# EXTRACTED DATA
## start
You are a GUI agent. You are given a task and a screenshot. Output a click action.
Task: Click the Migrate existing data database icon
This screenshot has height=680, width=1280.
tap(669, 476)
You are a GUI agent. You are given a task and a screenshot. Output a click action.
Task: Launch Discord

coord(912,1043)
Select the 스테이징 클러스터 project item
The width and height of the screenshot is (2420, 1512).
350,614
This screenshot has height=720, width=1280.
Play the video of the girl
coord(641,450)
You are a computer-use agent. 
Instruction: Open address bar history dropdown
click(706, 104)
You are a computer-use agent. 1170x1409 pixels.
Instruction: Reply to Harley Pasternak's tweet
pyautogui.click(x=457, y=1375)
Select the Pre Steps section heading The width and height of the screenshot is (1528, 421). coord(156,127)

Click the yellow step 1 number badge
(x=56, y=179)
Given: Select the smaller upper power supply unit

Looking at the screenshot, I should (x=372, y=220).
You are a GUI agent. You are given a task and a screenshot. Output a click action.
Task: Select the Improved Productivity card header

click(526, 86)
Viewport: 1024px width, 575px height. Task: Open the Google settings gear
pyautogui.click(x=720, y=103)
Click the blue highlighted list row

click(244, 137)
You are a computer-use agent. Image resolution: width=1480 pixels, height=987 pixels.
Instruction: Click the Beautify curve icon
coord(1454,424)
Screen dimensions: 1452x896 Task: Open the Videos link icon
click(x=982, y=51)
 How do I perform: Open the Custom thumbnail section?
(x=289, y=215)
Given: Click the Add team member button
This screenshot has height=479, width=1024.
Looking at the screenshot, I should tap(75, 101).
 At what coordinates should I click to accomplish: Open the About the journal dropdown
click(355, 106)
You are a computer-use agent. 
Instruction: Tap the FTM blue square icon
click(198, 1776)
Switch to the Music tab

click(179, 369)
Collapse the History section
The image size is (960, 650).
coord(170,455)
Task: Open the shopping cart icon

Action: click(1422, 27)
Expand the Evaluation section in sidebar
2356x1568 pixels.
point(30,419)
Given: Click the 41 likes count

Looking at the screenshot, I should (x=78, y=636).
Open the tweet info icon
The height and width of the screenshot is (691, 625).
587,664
## end
Lay out every line of the rows above as a Markdown table with a column "No." holding a running line number and a column "Line" holding the line itself. Skip blank lines.

# OUTPUT BELOW
| No. | Line |
|---|---|
| 1 | You are a GUI agent. You are given a task and a screenshot. Output a click action. |
| 2 | Task: Click the Migrate existing data database icon |
| 3 | This screenshot has height=680, width=1280. |
| 4 | tap(669, 476) |
| 5 | You are a GUI agent. You are given a task and a screenshot. Output a click action. |
| 6 | Task: Launch Discord |
| 7 | coord(912,1043) |
| 8 | Select the 스테이징 클러스터 project item |
| 9 | The width and height of the screenshot is (2420, 1512). |
| 10 | 350,614 |
| 11 | This screenshot has height=720, width=1280. |
| 12 | Play the video of the girl |
| 13 | coord(641,450) |
| 14 | You are a computer-use agent.  |
| 15 | Instruction: Open address bar history dropdown |
| 16 | click(706, 104) |
| 17 | You are a computer-use agent. 1170x1409 pixels. |
| 18 | Instruction: Reply to Harley Pasternak's tweet |
| 19 | pyautogui.click(x=457, y=1375) |
| 20 | Select the Pre Steps section heading The width and height of the screenshot is (1528, 421). coord(156,127) |
| 21 | Click the yellow step 1 number badge |
| 22 | (x=56, y=179) |
| 23 | Given: Select the smaller upper power supply unit |
| 24 | Looking at the screenshot, I should (x=372, y=220). |
| 25 | You are a GUI agent. You are given a task and a screenshot. Output a click action. |
| 26 | Task: Select the Improved Productivity card header |
| 27 | click(526, 86) |
| 28 | Viewport: 1024px width, 575px height. Task: Open the Google settings gear |
| 29 | pyautogui.click(x=720, y=103) |
| 30 | Click the blue highlighted list row |
| 31 | click(244, 137) |
| 32 | You are a computer-use agent. Image resolution: width=1480 pixels, height=987 pixels. |
| 33 | Instruction: Click the Beautify curve icon |
| 34 | coord(1454,424) |
| 35 | Screen dimensions: 1452x896 Task: Open the Videos link icon |
| 36 | click(x=982, y=51) |
| 37 |  How do I perform: Open the Custom thumbnail section? |
| 38 | (x=289, y=215) |
| 39 | Given: Click the Add team member button |
| 40 | This screenshot has height=479, width=1024. |
| 41 | Looking at the screenshot, I should tap(75, 101). |
| 42 |  At what coordinates should I click to accomplish: Open the About the journal dropdown |
| 43 | click(355, 106) |
| 44 | You are a computer-use agent.  |
| 45 | Instruction: Tap the FTM blue square icon |
| 46 | click(198, 1776) |
| 47 | Switch to the Music tab |
| 48 | click(179, 369) |
| 49 | Collapse the History section |
| 50 | The image size is (960, 650). |
| 51 | coord(170,455) |
| 52 | Task: Open the shopping cart icon |
| 53 | Action: click(1422, 27) |
| 54 | Expand the Evaluation section in sidebar |
| 55 | 2356x1568 pixels. |
| 56 | point(30,419) |
| 57 | Given: Click the 41 likes count |
| 58 | Looking at the screenshot, I should (x=78, y=636). |
| 59 | Open the tweet info icon |
| 60 | The height and width of the screenshot is (691, 625). |
| 61 | 587,664 |